Selon sa directrice générale, la réforme très attendue de l’Organisation mondiale du commerce sera la question centrale de sa prochaine conférence ministérielle en mars prochain au Cameroun, alors qu’elle fait face à une crise existentielle
Entravée par des problèmes structurels et par l’un des plus grands bouleversements du commerce international, l’Organisation mondiale du commerce (OMC) espère que sa prochaine conférence ministérielle, qui doit avoir lieu en mars au Cameroun, verra les ministres saisir enfin l’occasion de progresser sur une réforme complète. «Le monde bouge si vite», exposait mercredi matin sa directrice générale Ngozi Okonjo-Iweala lors d’une conférence de presse au siège genevois de l’OMC. «Le statu quo n’est pas une option», a-t-elle averti, craignant le «chaos» si le système de commerce mondial venait à s’effondrer complètement. «Nous devons affronter nos défis, et nous devons nous réformer.»
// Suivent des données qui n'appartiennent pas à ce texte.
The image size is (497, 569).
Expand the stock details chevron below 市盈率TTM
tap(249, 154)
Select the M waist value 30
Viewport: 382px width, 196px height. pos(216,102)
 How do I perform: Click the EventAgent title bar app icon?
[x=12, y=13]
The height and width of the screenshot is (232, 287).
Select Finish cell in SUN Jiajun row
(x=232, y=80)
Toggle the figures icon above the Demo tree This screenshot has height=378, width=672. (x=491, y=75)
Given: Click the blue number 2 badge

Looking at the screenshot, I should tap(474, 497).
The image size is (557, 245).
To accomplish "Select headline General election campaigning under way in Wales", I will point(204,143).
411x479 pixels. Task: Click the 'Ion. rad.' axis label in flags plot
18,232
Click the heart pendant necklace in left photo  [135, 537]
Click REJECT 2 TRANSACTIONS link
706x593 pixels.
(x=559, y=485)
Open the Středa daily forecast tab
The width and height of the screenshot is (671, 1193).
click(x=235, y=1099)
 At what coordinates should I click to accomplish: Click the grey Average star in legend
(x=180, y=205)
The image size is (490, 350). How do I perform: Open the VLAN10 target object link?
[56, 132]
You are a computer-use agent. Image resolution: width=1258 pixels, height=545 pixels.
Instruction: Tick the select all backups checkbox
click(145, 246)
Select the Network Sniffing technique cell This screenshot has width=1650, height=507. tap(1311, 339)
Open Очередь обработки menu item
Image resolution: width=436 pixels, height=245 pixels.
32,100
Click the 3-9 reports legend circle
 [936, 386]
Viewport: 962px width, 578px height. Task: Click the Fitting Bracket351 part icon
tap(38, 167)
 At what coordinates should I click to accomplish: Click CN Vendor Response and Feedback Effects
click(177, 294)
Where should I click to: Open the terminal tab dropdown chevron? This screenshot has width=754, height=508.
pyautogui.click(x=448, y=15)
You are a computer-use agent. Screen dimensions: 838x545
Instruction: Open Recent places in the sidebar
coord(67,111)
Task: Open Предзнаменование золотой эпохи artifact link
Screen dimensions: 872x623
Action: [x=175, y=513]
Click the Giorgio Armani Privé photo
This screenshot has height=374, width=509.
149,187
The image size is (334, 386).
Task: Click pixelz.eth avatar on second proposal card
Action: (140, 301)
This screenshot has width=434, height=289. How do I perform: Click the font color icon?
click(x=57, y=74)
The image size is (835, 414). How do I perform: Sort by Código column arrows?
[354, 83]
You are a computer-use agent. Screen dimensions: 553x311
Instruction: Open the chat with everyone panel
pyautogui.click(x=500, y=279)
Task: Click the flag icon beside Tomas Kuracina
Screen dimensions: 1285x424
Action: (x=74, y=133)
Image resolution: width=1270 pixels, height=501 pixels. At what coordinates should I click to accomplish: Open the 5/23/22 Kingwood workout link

Etablies en 1995, les règles de l’OMC contribuent à réguler les flux commerciaux mondiaux, mais elles ont été affaiblies par la montée du protectionnisme et les mesures prises depuis un an par l’administration du président américain Donald Trump afin de contraindre les pays à conclure des accords commerciaux bilatéraux. Les problèmes auxquels fait face l’OMC sont cependant bien antérieurs au retour du républicain à la Maison-Blanche et s’inscrivent dans ce que Ngozi Okonjo-Iweala décrit comme un contexte marqué par de profonds changements économiques, démographiques et technologiques.